Recently in Colorado, attempts to enact a limit similar to the one NAW proposes have stalled several times. Last week, a workgroup that was put together to establish a 5ng/ml limit ultimately decided not to move forward, citing these problems. Compounding the issue is the fact that – despite what many people seem to take for granted about driving while stoned – there’s very little evidence showing any correlation between testing positive for THC and road fatalities. In fact, the link above points out that the numbers of road fatalities have plummeted by 20 percent in Colorado since medical marijuana became legal.
And another study has shown that there’s no increased incidence of accidents for even up to double the proposed limit (10ng/ml). (see update below)
The reasons for that are likely a combination of the inaccuracy of the ng/ml metric as a valid measurement of impairment, as well as the somewhat counter-intuitive nature of driving while stoned. While driving under the influence of marijuana is certainly not a smart idea, it tends to have some of the opposite effects that alcohol does. The common generality is that a drunk driver will drive through a red light while a stoned driver will stop at a green light. Alcohol impairment tends to go alongside reckless and aggressive driving while marijuana impairment tends to go alongside overly-cautious and passive driving. Despite that, the main reason not to drive stoned is that you won’t be able to act quickly in an emergency situation. Driving requires your full attention, and if there were a way to accurately measure impairment, I’d be perfectly fine with sanctions for those who aren’t capable of operating their car safely. But there just isn’t right now.

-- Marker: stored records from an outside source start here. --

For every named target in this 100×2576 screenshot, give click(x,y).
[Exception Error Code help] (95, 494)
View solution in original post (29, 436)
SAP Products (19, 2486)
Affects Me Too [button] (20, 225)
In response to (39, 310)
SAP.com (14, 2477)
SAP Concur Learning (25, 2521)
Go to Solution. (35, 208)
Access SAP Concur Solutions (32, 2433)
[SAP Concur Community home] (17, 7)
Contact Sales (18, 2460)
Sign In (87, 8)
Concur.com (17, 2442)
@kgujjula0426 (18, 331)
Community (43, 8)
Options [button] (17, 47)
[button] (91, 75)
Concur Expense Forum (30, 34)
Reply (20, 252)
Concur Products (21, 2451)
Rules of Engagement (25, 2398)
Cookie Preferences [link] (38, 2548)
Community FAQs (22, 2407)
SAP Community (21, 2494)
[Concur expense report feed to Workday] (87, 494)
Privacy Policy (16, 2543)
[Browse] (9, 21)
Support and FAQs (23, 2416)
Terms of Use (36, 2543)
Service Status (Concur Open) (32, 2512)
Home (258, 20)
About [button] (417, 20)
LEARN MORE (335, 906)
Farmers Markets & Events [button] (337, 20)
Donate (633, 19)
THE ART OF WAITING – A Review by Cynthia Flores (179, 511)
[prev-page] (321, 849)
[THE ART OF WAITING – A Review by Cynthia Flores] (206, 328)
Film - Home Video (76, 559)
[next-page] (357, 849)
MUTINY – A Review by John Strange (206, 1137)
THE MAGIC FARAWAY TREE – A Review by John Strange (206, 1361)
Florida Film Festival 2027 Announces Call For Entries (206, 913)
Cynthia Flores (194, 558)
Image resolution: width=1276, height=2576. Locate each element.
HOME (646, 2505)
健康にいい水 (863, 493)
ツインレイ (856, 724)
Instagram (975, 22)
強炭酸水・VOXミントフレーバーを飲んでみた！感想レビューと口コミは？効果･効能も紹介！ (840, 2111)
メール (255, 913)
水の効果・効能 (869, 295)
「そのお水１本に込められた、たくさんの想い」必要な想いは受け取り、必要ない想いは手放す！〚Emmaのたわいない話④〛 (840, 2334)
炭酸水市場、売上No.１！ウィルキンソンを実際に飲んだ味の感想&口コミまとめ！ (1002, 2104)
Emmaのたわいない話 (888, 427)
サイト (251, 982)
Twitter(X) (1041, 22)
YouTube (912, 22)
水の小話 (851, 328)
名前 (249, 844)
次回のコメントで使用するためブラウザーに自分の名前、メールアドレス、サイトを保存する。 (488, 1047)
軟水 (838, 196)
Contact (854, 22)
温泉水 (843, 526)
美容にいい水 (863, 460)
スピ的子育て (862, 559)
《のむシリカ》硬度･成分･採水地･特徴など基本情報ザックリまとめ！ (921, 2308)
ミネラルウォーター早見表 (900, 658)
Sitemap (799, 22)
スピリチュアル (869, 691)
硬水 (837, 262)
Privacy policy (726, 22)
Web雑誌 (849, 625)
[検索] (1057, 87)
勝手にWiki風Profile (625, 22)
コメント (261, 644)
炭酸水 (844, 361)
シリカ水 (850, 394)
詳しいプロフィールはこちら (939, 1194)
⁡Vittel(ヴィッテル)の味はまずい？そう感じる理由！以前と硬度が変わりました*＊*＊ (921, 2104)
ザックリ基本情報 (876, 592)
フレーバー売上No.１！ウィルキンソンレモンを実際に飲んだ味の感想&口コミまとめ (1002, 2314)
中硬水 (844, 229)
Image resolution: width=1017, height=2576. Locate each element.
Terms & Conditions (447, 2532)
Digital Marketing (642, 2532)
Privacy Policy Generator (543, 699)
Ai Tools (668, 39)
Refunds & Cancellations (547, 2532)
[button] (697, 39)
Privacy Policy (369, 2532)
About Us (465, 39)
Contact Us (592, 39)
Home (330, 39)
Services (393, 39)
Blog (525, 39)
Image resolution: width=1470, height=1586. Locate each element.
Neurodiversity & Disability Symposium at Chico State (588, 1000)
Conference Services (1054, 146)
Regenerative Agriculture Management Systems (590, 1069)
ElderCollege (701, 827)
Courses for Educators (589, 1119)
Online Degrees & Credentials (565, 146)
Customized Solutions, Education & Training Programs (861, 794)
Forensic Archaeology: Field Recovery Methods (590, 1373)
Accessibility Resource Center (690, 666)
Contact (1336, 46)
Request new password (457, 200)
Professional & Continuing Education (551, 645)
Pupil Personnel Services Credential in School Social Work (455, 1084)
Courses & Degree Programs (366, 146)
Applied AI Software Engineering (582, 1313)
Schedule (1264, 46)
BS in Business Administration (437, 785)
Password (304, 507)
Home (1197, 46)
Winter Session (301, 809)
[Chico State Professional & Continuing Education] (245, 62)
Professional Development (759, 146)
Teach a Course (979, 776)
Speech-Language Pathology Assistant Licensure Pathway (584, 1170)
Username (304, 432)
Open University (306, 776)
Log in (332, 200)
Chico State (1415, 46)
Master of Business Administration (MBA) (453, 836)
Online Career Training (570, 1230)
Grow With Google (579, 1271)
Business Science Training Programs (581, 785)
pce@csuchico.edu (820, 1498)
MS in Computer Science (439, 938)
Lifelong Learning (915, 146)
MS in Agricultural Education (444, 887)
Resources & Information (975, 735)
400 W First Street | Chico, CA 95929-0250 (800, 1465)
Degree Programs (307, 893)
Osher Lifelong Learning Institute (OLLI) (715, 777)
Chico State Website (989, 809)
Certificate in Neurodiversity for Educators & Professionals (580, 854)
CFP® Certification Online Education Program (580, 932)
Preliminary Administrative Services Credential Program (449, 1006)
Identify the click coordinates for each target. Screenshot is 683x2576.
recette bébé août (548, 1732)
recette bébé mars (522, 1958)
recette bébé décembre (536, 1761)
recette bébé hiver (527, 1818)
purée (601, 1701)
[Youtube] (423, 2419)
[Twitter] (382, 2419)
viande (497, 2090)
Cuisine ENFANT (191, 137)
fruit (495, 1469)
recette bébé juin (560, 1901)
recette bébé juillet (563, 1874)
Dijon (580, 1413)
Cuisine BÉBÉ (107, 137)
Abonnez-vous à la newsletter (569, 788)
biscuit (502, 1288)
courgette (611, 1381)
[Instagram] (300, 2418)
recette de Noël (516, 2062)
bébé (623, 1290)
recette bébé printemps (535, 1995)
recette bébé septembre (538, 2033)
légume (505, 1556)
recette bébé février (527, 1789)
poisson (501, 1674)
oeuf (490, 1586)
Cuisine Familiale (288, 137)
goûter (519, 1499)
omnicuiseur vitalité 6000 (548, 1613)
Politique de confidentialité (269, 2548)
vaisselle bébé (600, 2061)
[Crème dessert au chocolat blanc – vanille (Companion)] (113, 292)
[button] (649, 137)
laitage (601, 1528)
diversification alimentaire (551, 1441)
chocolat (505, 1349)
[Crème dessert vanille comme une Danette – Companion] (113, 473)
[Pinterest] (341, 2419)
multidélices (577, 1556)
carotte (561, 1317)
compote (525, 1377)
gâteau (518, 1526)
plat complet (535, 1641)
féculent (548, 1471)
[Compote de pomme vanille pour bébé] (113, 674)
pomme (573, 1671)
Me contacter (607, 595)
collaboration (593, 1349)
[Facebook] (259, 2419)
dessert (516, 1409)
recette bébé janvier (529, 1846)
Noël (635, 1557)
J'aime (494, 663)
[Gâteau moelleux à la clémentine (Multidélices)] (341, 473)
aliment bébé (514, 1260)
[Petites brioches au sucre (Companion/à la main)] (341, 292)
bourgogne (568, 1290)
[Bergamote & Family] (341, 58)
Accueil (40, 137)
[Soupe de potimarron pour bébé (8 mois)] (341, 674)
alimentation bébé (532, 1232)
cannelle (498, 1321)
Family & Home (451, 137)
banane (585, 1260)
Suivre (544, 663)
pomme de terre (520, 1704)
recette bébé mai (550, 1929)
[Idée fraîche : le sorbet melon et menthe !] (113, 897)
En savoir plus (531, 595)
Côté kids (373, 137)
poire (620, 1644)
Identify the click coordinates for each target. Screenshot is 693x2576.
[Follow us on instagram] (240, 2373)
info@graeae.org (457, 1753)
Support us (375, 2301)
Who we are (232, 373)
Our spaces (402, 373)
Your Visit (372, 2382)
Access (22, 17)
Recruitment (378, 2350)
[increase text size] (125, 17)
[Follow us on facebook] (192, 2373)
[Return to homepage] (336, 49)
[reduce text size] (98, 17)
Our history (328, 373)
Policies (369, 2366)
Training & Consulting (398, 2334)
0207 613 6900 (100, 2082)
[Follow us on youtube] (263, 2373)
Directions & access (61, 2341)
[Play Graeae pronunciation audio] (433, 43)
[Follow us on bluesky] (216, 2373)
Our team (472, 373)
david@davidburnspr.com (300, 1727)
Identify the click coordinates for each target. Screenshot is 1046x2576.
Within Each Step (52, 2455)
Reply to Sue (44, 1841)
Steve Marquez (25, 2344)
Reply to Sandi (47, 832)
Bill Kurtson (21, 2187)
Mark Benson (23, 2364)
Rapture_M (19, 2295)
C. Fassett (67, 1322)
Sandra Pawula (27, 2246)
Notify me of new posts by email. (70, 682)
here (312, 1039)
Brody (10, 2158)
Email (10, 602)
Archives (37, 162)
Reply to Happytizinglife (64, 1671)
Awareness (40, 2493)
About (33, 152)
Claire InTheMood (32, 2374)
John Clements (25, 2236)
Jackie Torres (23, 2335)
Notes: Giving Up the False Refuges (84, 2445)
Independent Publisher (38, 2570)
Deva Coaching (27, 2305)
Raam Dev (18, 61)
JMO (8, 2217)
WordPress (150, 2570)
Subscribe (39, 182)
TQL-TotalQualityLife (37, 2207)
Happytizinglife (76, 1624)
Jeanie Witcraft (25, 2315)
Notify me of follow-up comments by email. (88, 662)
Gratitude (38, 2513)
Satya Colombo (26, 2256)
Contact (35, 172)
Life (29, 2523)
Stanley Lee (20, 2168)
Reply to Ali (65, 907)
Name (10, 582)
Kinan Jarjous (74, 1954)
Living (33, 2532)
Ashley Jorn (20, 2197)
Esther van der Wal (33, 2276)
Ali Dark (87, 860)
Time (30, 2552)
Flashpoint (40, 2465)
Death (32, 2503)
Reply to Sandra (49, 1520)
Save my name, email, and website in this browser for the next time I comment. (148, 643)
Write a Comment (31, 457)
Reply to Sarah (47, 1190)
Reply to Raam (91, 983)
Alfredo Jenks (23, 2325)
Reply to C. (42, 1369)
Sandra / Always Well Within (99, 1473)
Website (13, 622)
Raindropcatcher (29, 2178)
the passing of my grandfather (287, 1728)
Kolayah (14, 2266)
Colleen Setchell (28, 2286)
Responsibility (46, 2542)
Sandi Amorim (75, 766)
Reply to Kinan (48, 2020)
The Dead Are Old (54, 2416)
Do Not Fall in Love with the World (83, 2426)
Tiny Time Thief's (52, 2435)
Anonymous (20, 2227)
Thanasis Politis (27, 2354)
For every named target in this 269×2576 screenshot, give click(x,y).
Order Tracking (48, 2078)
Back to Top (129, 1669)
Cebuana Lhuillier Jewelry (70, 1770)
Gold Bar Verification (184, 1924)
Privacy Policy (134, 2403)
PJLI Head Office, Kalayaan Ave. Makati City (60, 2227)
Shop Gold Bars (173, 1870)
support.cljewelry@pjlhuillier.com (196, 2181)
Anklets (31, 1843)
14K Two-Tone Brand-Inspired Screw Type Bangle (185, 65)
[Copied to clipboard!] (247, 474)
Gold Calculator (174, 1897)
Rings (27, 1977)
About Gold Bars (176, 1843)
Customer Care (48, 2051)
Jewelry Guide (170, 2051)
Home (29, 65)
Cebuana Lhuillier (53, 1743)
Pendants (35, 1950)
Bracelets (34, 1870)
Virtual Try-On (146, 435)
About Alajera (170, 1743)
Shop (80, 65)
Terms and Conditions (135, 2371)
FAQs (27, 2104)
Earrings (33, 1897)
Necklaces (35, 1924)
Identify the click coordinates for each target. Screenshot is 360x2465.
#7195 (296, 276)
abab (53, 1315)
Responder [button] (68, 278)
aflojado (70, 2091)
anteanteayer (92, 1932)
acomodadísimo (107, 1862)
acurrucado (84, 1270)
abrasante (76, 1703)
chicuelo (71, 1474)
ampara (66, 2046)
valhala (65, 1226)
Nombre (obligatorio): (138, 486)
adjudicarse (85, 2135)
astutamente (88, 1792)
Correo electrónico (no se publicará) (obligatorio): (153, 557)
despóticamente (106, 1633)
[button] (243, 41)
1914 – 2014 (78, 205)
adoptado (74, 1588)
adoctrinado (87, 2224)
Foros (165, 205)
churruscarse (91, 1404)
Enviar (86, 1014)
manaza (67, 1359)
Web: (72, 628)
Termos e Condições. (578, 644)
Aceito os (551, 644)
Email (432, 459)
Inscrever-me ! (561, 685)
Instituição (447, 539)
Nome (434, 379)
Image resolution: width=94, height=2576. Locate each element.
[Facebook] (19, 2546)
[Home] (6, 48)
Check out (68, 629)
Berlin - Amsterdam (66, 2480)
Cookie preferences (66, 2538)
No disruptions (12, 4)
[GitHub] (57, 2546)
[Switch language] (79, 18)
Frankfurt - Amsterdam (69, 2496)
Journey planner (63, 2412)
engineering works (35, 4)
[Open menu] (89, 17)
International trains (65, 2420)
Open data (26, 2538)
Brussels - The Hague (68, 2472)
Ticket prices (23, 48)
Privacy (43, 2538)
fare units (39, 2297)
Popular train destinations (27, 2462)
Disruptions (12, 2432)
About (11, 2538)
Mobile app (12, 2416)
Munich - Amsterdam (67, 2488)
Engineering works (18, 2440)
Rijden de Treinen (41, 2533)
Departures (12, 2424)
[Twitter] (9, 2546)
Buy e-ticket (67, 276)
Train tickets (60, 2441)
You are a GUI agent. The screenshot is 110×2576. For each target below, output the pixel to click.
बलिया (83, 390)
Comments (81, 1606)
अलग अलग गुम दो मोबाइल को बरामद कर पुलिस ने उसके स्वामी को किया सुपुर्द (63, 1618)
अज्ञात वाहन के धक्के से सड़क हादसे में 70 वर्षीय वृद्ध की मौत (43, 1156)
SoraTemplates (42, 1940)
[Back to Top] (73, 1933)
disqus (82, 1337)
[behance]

Up until now, charges for driving under the influence of marijuana are relatively rare. Without a per se limit, most defense attorneys know how to defeat them, and it’s often not worth an officer’s time to take a driver to get a blood draw that won’t hold up in court. In order to obtain a conviction, prosecutors have to prove impairment in other ways, which is difficult to do. However, if this limit is approved by the voters, that burden of proof is gone. What would happen then isn’t entirely clear, but it’s not hard to imagine that officers will be more likely to demand a blood draw for any situation in which they can conjure up probable cause (which is not very hard). In fact, one attorney I spoke with last month stated that under this new limit, if a medical marijuana patient is doing nothing wrong, but is struck by a reckless driver (who then dies), he or she could be given a blood draw and then charged with negligent homicide.
The folks behind NAW think that none of this will matter in the election, and they very well could be right. Medical marijuana patients make up only about 1-2% of the overall population. The vast majority of people will see this provision as a plus (as the state Democrats did), and perhaps for a small percentage of folks, it will be the difference between a yes and a no vote. But what worries me the most isn’t even the additional risk for medical marijuana patients. It’s the fact that we already have a very difficult time keeping drunk drivers off the road. The prospect of expanding the scope of that enforcement to include a subset of the population that is statistically far less likely than drunk drivers to kill someone is bad prioritization and will inevitably lead to even more repetitive drunk drivers falling through the cracks of the system.
I’ve had some good discussions with supporters of the NAW initiative, and the difference really comes down to how one sees this whole process playing out. While it would be nice to finally see a statewide legalization initiative finally pass, it’s also possible that if we pass it, the federal courts could strike down some parts of the law, but still leave us with the DUI limit and only a one-ounce decriminalization (which a number of states already have). There are some concessions I’m very willing to make in the greater effort of ending marijuana prohibition, but this attempt to appease the anti-science beast is still a bridge too far.
UPDATE: The study linked above (which I’ve struck) was using a different metric for measuring ng/ml than what the I-502 initiative proposes. The study only claims that there’s no difference up to the 5ng/ml limit. The complete study can be read here.